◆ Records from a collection
# # # # # # #

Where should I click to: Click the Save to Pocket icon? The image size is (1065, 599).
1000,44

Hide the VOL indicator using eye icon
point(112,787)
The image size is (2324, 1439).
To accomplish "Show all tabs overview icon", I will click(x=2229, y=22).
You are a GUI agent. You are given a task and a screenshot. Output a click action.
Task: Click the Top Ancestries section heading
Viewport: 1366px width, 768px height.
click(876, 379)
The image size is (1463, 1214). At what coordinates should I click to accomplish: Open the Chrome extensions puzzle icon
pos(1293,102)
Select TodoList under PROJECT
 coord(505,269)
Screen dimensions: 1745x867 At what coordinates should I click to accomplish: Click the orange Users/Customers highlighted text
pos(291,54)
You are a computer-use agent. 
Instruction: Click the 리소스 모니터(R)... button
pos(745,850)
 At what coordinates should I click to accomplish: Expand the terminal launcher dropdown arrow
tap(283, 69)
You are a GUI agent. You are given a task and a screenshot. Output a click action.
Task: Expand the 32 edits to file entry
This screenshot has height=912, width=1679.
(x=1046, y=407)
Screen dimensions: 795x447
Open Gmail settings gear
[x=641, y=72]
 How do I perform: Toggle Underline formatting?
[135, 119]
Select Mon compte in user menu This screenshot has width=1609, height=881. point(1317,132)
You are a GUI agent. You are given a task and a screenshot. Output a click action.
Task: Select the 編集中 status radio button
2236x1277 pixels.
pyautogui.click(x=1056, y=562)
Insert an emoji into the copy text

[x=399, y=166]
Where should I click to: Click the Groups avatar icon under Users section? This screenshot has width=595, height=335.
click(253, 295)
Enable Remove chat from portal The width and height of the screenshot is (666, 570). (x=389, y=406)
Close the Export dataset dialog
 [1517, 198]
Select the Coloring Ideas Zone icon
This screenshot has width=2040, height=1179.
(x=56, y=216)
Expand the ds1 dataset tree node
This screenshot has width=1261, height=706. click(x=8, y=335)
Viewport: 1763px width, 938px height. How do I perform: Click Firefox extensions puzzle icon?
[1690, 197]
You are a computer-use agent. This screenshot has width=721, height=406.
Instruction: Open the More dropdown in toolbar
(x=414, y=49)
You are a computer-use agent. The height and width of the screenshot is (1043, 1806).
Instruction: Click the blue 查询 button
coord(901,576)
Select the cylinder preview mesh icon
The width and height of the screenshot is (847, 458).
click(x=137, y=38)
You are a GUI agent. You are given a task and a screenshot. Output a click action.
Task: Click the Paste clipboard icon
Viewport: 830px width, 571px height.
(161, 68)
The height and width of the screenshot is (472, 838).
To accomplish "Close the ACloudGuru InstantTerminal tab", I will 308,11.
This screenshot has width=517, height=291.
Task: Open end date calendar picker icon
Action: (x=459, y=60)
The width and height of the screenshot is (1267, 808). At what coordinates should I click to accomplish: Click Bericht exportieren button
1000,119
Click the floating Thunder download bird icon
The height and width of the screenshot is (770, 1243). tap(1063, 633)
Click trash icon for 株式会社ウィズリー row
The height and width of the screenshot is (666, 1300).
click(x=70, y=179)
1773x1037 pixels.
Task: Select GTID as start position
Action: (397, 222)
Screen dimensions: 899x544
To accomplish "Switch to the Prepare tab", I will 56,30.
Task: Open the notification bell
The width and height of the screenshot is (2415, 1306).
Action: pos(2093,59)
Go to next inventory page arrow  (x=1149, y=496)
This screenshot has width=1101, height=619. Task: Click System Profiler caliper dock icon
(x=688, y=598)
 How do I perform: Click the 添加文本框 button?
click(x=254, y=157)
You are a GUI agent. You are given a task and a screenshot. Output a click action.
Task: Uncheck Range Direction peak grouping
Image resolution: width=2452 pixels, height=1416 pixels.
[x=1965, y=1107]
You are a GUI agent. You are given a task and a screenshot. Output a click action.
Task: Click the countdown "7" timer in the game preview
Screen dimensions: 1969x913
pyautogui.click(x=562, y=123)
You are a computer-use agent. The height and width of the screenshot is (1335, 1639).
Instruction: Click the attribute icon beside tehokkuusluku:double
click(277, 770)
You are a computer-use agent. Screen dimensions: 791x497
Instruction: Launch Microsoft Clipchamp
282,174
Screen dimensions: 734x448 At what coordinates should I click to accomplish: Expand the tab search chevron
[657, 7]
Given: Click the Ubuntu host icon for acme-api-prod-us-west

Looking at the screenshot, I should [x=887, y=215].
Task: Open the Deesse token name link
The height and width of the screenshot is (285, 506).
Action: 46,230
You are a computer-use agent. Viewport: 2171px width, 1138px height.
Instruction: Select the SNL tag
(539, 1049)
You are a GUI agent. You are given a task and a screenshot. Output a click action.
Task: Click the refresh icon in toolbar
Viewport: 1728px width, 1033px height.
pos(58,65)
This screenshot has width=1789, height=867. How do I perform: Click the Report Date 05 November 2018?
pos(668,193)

# # # # # # #

◆ Your assignment
The answer must restate all of the entries exactly.

◆ Response to the task
Where should I click to: Click the Save to Pocket icon? The image size is (1065, 599).
1000,44

Hide the VOL indicator using eye icon
point(112,787)
The image size is (2324, 1439).
To accomplish "Show all tabs overview icon", I will click(x=2229, y=22).
You are a GUI agent. You are given a task and a screenshot. Output a click action.
Task: Click the Top Ancestries section heading
Viewport: 1366px width, 768px height.
click(876, 379)
The image size is (1463, 1214). At what coordinates should I click to accomplish: Open the Chrome extensions puzzle icon
pos(1293,102)
Select TodoList under PROJECT
 coord(505,269)
Screen dimensions: 1745x867 At what coordinates should I click to accomplish: Click the orange Users/Customers highlighted text
pos(291,54)
You are a computer-use agent. 
Instruction: Click the 리소스 모니터(R)... button
pos(745,850)
 At what coordinates should I click to accomplish: Expand the terminal launcher dropdown arrow
tap(283, 69)
You are a GUI agent. You are given a task and a screenshot. Output a click action.
Task: Expand the 32 edits to file entry
This screenshot has height=912, width=1679.
(x=1046, y=407)
Screen dimensions: 795x447
Open Gmail settings gear
[x=641, y=72]
 How do I perform: Toggle Underline formatting?
[135, 119]
Select Mon compte in user menu This screenshot has width=1609, height=881. point(1317,132)
You are a GUI agent. You are given a task and a screenshot. Output a click action.
Task: Select the 編集中 status radio button
2236x1277 pixels.
pyautogui.click(x=1056, y=562)
Insert an emoji into the copy text

[x=399, y=166]
Where should I click to: Click the Groups avatar icon under Users section? This screenshot has width=595, height=335.
click(253, 295)
Enable Remove chat from portal The width and height of the screenshot is (666, 570). (x=389, y=406)
Close the Export dataset dialog
 [1517, 198]
Select the Coloring Ideas Zone icon
This screenshot has width=2040, height=1179.
(x=56, y=216)
Expand the ds1 dataset tree node
This screenshot has width=1261, height=706. click(x=8, y=335)
Viewport: 1763px width, 938px height. How do I perform: Click Firefox extensions puzzle icon?
[1690, 197]
You are a computer-use agent. This screenshot has width=721, height=406.
Instruction: Open the More dropdown in toolbar
(x=414, y=49)
You are a computer-use agent. The height and width of the screenshot is (1043, 1806).
Instruction: Click the blue 查询 button
coord(901,576)
Select the cylinder preview mesh icon
The width and height of the screenshot is (847, 458).
click(x=137, y=38)
You are a GUI agent. You are given a task and a screenshot. Output a click action.
Task: Click the Paste clipboard icon
Viewport: 830px width, 571px height.
(161, 68)
The height and width of the screenshot is (472, 838).
To accomplish "Close the ACloudGuru InstantTerminal tab", I will 308,11.
This screenshot has width=517, height=291.
Task: Open end date calendar picker icon
Action: (x=459, y=60)
The width and height of the screenshot is (1267, 808). At what coordinates should I click to accomplish: Click Bericht exportieren button
1000,119
Click the floating Thunder download bird icon
The height and width of the screenshot is (770, 1243). tap(1063, 633)
Click trash icon for 株式会社ウィズリー row
The height and width of the screenshot is (666, 1300).
click(x=70, y=179)
1773x1037 pixels.
Task: Select GTID as start position
Action: (397, 222)
Screen dimensions: 899x544
To accomplish "Switch to the Prepare tab", I will 56,30.
Task: Open the notification bell
The width and height of the screenshot is (2415, 1306).
Action: pos(2093,59)
Go to next inventory page arrow  (x=1149, y=496)
This screenshot has width=1101, height=619. Task: Click System Profiler caliper dock icon
(x=688, y=598)
 How do I perform: Click the 添加文本框 button?
click(x=254, y=157)
You are a GUI agent. You are given a task and a screenshot. Output a click action.
Task: Uncheck Range Direction peak grouping
Image resolution: width=2452 pixels, height=1416 pixels.
[x=1965, y=1107]
You are a GUI agent. You are given a task and a screenshot. Output a click action.
Task: Click the countdown "7" timer in the game preview
Screen dimensions: 1969x913
pyautogui.click(x=562, y=123)
You are a computer-use agent. The height and width of the screenshot is (1335, 1639).
Instruction: Click the attribute icon beside tehokkuusluku:double
click(277, 770)
You are a computer-use agent. Screen dimensions: 791x497
Instruction: Launch Microsoft Clipchamp
282,174
Screen dimensions: 734x448 At what coordinates should I click to accomplish: Expand the tab search chevron
[657, 7]
Given: Click the Ubuntu host icon for acme-api-prod-us-west

Looking at the screenshot, I should [x=887, y=215].
Task: Open the Deesse token name link
The height and width of the screenshot is (285, 506).
Action: 46,230
You are a computer-use agent. Viewport: 2171px width, 1138px height.
Instruction: Select the SNL tag
(539, 1049)
You are a GUI agent. You are given a task and a screenshot. Output a click action.
Task: Click the refresh icon in toolbar
Viewport: 1728px width, 1033px height.
pos(58,65)
This screenshot has width=1789, height=867. How do I perform: Click the Report Date 05 November 2018?
pos(668,193)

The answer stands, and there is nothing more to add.